W prawej dłoni trzymał uwiąz gniadego kucyka highlandzkiego, który szedł przy jego boku. Właścicielka stajni nie okłamała ich, kiedy zjawili się dzień wcześniej w poszukiwaniu ułożonego konia, który wyręczyłby Leona w wędrówce wąskimi nieutwardzonymi ścieżkami i dzikimi zboczami. Przez całą drogę gniadosz sprawiał się bez zarzutu, a Trelawney nie raz pozazdrościł kuzynowi, który na końskim grzebiecie spędził całą podróż. W przeciwieństwie do niego Peregrin był na tym etapie wyprawy zziajany, a mimo rześkiego powietrza, podkoszulek przemókł mu potem i kleił się niekomfortowo do pleców.

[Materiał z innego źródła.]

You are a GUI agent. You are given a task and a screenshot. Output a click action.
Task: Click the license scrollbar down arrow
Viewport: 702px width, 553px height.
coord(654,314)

Mężczyzna zatrzymał się, opierając dłonie na kolanach i oddychając ciężko. Przed nimi szumiał wąski górski strumień, przy którym rosło kilka jesionów — jednych z nielicznych drzew, jakie spotkali w drodze przez tę wyłysiałą krainę skał i mchu.
— Będziemy musieli go tu zostawić — zwrócił się do Bletchleya wróżbita, poklepując poczciwego kucyka po szyi. — Dalej nie ma już nic, do czego można by go przywiązać.
Spojrzał w dal na rozciągające się po horyzont pagórki, aby zlokalizować miejsce, które odwiedził wcześniej. Bez trudu wypatrzył w jednym z zagłębień terenu znajomy, półkolisty kształt wejścia do groty.
— Tam. — Wskazał ręką. — Naprawdę niedaleko. Żadnej stromizny, łatwe zejście.
Przypomniał sobie, jak pokonał tę samą trasę w pojedynkę dwa dni wcześniej. Posilił się przy strumieniu, po czym w wyśmienitym humorze wszedł do jaskini, przyświecając sobie lumosem. Początkowo z uwagą i ekscytacją badał wytarte runy wydrążone w ścianach; trzymając różdżkę w zębach, skrupulatnie przenosił je do swojego szkicownika. Zamierzał wrócić do zapisków wieczorem, rozszyfrować je i omówić z kuzynem przy kubku gorącej herbaty z miodem. Już widział oczami wyobraźni, jak odczytują prastare przepowiednie kaledońskich druidów-czarodziejów, gdy…
Nie potrafił powiedzieć, co dokładnie widział i słyszał tamtego dnia w grocie, lecz był gotów się założyć, że miało swoje źródła w magicznej aktywności. Aktywności przyprawiającej o ciarki na plecach.
Peregrinus zrzucił plecak na ziemię, aby wyciągnąć z niego butelkę.
— Ostatnia szansa, jeśli chcesz coś zjeść przed wycieczką — zachęcił Leona, po czym wziął kilka łapczywych haustów wody.